George Soros is a Hungarian-born American billionaire whose foundations have funded numerous pro-democracy programs in Central and Eastern Europe and elsewhere, as well as a not-for-profit group known as, which was a major player in support of Presidential candidate Sen. John Kerry in the 2004 election.

The National Endowment for Democracy is a U.S. Government-chartered private corporation whose programs are designed to assist pro-democracy forces in developing countries. Its funding comes largely from the U.S. Government.

Herman’s point of view: “Instead of CIA intervention sub rosa, we now use open methods of intervention aiming toward the same ends: the establishment of an amenable regime that will open its doors to foreign investment and align with the West. This is not giving people freedom or free choice, even though it may use that nominal language and even some degree of real choice in special circumstances. This program is not used in Pakistan, Saudi Arabia or Indonesia, but is pushed aggressively in places like Yugoslavia and Venezuela, and not for reasons that have anything to do with democracy in a positive sense.”
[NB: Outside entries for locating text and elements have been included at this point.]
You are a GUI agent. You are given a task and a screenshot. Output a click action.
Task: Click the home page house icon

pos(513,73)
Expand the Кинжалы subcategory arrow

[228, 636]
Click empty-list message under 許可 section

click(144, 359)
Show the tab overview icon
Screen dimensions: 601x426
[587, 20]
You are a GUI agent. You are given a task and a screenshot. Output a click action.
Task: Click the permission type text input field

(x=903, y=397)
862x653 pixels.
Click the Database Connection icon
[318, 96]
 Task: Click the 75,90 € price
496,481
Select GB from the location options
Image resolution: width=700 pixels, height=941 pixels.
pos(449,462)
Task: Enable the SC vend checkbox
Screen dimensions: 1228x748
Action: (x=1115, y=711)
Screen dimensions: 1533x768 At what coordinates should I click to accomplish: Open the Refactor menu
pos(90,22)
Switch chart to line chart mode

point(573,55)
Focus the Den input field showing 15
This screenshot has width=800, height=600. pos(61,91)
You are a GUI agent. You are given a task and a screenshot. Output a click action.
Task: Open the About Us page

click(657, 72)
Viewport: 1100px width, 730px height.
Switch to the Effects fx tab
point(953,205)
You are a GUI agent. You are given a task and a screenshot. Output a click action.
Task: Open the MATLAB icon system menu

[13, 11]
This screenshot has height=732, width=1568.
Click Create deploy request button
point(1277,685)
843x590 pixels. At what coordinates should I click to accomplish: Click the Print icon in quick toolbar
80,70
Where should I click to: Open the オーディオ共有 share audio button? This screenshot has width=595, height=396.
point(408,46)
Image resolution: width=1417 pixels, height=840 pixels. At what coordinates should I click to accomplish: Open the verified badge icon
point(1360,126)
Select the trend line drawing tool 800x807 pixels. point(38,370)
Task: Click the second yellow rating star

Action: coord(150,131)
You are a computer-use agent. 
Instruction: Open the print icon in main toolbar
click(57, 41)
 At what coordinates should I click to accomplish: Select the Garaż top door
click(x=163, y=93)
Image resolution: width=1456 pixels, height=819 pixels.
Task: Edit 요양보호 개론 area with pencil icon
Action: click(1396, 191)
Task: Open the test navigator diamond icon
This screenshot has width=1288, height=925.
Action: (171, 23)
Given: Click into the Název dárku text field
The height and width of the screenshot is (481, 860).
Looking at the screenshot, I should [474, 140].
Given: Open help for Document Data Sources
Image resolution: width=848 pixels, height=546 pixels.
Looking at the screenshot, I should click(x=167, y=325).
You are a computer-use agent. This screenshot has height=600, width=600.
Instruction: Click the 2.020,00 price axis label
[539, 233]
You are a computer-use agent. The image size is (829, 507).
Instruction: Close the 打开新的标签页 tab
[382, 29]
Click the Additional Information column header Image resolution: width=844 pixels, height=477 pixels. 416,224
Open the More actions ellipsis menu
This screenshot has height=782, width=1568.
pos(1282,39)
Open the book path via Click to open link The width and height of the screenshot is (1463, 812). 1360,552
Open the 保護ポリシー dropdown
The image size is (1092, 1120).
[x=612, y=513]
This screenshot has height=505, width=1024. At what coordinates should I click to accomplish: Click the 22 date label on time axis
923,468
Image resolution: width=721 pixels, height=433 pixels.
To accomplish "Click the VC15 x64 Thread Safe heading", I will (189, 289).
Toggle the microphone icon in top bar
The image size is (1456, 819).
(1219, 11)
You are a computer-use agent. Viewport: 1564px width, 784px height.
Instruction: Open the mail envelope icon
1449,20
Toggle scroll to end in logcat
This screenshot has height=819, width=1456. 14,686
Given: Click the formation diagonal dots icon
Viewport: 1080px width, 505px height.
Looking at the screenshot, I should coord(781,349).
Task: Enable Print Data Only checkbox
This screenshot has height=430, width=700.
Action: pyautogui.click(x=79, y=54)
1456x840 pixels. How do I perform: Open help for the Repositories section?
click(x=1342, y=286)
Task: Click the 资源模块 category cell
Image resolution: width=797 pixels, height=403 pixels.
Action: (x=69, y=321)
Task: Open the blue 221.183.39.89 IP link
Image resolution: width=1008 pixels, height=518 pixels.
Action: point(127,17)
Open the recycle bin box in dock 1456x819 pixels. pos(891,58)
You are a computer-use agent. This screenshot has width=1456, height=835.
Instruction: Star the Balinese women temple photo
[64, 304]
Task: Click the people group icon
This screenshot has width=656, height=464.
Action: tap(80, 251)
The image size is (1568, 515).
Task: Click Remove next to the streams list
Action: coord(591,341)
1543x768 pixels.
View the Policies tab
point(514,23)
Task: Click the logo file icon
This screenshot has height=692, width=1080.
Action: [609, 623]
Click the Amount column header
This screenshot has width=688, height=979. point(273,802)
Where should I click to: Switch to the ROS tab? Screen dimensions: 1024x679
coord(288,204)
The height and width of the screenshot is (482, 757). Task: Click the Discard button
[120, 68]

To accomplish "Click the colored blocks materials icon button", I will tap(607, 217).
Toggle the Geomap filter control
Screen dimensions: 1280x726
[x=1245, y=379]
He adds: “The definition of an indigenous NGO is a bit tricky, as quite a few of them in contested terrain came into existence with external inspiration and money; and even apart from this it is dangerous to allow foreign resources to influence domestic choices. I can imagine a market savvy indigenous thinking—gee, if I do X I’ll be able to get big bucks from abroad.”

He asks: “Why can’t (Middle East governments and their NGOs) simply be allowed to work things out for themselves? Rotten governments very often are thrown out by their own people, and sometimes foreign intervention helps them preserve their power as they can appeal to national pride. If I had to choose between total non-intervention and real world intervention such as we see emanating from the US and Britain, I wouldn’t hesitate to choose non-intervention. Don’t we have enough of our own problems to keep our hands away from those of distant countries?”

Certainly, the U.S. and other G-8 countries have more than enough problems to deal with. And there is no doubt that all money comes with some strings attached, however subtle they may be. On the other hand, the problems facing civil society organizations under authoritarian governments are simply overwhelming. With state control of media, they have no voice. With restrictions on the contributions they can accept, they have few resources. With state security police watching their every move, they cannot expand their memberships.

We are not talking here about the G-8 invading these countries. We are not talking about the CIA infiltrating NGOs’ memberships. We are talking about modest financial support to strengthen civil society.

It seems to me that the over-arching question is that if wealthy democracies fail to reach out to help struggling reform movements in poorer countries, then who will?

In my view, nobody is not an option.